Unsupervised Gait Phase Estimation With Domain-Adversarial Neural Network and Adaptive Window

• Published in: IEEE journal of biomedical and health informatics Vol. 26; no. 7; pp. 3373 - 3384
• Main Authors: Choi, Wonseok, Yang, Wonseok, Na, Jaeyoung, Park, Juneil, Lee, Giuk, Nam, Woochul
• Format: Journal Article
• Language: English
• Published: United States IEEE 01.07.2022; The Institute of Electrical and Electronics Engineers, Inc. (IEEE)
• Subjects: Adaptive systems; Adaptive window; Algorithms; Classification algorithms; domain adaptation; domain-adversarial neural network; Domains; Embedding; Foot; Gait; gait phase; Legged locomotion; Machine learning; Model accuracy; Neural networks; Phase estimation; stride time; Thigh
• ISSN: 2168-2194; 2168-2208; 2168-2208
• DOI: 10.1109/JBHI.2021.3137413

The performanceof previous machine learning models for gait phase is only satisfactory under limited conditions. First, they produce accurate estimations only when the ground truth of the gait phase (of the target subject) is known. In contrast, when the ground truth of a target subject is not used to train an algorithm, the estimation error noticeably increases. Expensive equipment is required to precisely measure the ground truth of the gait phase. Thus, previous methods have practical shortcoming when they are optimized for individual users. To address this problem, this study introduces an unsupervised domain adaptation technique for estimation without the true gait phase of the target subject.
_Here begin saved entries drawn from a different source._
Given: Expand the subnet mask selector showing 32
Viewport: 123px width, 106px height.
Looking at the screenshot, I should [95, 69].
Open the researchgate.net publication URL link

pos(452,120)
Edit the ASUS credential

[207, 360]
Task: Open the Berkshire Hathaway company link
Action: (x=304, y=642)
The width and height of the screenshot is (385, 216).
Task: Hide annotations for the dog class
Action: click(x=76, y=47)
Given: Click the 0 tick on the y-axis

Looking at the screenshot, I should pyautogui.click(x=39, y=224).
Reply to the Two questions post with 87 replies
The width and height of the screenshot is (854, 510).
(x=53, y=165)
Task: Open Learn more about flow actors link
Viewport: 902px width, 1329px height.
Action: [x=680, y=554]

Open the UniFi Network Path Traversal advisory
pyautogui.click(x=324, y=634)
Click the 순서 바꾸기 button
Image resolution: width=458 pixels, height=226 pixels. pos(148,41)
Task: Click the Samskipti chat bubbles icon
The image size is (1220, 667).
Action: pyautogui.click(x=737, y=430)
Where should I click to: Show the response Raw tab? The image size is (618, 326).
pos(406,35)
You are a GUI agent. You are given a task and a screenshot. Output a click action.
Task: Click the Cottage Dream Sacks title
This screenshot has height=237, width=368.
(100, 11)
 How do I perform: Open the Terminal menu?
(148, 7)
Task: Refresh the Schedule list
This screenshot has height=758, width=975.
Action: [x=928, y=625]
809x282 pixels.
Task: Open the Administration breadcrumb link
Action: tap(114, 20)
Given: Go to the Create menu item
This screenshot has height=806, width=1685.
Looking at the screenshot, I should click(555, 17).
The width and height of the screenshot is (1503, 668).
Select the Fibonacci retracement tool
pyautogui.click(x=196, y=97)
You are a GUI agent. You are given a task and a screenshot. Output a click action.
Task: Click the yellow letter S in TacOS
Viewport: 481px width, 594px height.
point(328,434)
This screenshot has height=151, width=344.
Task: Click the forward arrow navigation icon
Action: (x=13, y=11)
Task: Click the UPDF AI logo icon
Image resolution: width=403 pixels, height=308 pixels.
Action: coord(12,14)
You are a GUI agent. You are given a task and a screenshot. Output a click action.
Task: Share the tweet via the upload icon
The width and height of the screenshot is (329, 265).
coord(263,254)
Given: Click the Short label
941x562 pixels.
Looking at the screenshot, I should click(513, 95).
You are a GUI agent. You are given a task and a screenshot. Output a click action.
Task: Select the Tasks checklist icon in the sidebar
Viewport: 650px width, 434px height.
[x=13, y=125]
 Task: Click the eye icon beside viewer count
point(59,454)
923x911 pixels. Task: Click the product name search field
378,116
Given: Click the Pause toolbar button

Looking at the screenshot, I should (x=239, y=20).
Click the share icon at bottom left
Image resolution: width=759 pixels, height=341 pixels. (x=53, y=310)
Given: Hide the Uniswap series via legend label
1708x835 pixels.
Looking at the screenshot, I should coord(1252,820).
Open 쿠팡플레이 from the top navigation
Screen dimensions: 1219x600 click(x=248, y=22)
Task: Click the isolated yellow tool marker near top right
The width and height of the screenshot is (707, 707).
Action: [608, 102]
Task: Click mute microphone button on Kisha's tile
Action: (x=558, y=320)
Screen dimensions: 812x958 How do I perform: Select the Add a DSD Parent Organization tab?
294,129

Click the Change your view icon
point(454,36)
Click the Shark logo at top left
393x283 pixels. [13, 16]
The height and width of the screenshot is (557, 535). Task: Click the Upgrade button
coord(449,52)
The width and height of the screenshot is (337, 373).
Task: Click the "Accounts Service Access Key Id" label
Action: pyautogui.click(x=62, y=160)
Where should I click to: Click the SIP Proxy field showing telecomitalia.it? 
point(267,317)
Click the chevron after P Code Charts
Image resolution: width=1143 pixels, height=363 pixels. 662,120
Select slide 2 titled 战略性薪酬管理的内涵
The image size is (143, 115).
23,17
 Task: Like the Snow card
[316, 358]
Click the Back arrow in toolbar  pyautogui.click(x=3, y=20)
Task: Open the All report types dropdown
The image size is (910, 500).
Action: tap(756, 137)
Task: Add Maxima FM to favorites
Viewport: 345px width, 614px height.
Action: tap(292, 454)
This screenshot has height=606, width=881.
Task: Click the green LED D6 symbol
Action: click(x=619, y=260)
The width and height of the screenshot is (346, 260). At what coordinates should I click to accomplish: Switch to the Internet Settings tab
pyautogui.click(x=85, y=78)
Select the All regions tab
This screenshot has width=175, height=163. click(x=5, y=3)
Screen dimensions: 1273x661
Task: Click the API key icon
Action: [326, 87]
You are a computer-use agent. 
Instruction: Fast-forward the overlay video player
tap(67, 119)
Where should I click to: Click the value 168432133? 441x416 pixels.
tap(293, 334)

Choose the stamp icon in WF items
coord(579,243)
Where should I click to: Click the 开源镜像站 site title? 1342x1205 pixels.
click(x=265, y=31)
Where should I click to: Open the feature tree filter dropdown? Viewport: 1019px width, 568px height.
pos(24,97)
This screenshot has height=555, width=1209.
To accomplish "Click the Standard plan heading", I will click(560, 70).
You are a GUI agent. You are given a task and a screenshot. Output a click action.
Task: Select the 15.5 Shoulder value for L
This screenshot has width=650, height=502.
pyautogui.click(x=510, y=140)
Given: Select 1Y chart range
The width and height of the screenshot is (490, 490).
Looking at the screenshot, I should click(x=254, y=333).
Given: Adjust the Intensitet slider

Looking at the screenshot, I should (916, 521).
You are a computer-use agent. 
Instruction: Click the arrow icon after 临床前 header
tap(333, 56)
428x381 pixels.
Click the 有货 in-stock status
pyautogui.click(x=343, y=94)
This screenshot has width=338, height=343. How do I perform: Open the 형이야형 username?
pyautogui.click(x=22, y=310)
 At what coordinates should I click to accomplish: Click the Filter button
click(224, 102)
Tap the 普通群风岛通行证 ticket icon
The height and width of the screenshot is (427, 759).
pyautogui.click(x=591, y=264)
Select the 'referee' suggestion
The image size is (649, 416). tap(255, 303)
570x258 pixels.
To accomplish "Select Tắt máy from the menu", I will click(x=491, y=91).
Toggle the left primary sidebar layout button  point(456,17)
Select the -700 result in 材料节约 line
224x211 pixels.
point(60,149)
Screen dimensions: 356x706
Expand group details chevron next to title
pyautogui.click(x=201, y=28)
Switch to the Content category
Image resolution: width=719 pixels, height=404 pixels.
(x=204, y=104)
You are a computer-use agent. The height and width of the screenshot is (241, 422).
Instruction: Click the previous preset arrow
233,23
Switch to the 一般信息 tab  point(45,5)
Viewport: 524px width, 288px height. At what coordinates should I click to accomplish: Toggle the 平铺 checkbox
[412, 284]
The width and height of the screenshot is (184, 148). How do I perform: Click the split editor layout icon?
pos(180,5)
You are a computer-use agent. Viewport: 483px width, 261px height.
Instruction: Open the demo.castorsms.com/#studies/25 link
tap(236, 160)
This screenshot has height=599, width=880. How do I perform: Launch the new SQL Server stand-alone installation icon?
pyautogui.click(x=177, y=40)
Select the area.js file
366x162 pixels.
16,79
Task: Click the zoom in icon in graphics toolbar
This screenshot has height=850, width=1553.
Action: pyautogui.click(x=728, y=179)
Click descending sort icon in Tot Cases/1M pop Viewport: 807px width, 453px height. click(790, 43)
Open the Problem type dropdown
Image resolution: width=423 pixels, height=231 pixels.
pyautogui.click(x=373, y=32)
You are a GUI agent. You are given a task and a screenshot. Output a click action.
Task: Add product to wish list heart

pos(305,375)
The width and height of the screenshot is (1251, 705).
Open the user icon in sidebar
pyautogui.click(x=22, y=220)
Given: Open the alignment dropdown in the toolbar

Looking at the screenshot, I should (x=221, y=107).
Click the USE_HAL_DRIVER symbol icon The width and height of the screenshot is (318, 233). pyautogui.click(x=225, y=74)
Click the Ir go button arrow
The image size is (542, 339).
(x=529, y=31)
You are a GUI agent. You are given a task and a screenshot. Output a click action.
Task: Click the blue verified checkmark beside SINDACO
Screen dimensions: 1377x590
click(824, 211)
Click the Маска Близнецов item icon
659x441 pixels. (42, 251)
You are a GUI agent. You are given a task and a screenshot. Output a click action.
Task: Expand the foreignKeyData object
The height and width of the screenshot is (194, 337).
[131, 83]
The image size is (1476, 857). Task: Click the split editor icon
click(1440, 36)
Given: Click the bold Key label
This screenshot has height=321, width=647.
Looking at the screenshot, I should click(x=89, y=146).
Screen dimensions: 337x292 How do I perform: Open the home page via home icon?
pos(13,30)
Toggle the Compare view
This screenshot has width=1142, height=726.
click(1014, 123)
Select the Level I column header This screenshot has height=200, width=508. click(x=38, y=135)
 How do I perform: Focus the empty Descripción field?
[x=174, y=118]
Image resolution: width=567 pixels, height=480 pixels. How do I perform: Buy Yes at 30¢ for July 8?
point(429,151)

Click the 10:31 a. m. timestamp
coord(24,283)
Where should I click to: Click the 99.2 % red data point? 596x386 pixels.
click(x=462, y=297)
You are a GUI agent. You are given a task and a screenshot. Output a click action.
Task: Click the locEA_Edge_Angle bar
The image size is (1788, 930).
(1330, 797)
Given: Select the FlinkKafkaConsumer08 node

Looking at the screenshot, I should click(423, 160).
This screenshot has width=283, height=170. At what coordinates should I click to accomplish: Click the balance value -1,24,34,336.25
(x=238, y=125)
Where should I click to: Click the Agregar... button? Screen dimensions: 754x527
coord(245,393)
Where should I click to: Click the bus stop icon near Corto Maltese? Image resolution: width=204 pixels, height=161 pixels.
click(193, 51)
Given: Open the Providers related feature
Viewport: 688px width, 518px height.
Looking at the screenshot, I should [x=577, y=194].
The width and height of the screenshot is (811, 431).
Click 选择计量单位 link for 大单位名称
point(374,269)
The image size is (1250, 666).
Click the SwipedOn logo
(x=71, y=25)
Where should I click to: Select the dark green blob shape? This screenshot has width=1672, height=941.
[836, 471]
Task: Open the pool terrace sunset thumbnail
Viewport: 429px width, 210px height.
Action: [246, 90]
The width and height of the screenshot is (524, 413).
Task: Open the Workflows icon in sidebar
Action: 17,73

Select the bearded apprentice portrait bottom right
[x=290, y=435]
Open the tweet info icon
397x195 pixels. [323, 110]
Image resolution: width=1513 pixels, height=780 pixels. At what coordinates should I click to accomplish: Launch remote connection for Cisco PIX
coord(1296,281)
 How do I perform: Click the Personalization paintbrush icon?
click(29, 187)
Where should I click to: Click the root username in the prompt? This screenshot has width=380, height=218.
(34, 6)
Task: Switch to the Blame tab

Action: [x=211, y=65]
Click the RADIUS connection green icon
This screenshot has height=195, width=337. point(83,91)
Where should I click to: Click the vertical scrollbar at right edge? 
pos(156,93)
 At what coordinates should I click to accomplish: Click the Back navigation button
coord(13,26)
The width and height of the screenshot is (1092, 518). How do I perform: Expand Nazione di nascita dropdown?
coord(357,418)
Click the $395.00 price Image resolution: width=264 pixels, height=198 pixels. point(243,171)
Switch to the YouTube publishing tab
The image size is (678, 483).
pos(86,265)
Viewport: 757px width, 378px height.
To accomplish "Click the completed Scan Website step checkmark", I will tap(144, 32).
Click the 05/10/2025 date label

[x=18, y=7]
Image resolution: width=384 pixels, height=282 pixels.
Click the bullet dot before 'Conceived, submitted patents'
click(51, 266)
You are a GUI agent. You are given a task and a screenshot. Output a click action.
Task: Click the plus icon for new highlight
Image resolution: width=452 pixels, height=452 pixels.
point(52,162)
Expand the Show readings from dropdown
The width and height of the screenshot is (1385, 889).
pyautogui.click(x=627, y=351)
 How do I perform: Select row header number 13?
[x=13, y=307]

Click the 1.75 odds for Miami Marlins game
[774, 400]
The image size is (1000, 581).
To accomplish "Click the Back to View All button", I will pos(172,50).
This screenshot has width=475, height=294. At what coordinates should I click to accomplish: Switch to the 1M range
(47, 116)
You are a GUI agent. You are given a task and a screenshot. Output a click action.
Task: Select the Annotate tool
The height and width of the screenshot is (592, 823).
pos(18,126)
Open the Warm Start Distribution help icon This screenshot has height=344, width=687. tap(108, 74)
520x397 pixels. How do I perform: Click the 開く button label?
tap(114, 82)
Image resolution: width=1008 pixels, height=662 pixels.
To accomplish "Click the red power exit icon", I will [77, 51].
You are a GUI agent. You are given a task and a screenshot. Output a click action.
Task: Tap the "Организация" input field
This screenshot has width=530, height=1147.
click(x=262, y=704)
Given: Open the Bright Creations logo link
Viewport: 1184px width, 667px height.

Specifically, a domain-adversarial neural network was modified to perform regression on continuous gait phases. Second, the accuracy of previous models can be degraded by variations in stride time. To address this problem, this study developed an adaptive window method that actively considers changes in stride time. This model considerably reduces estimation errors for walking and running motions. Finally, this study proposed a new method to select the optimal source subject (among several subjects) by defining the similarity between sequential embedding features.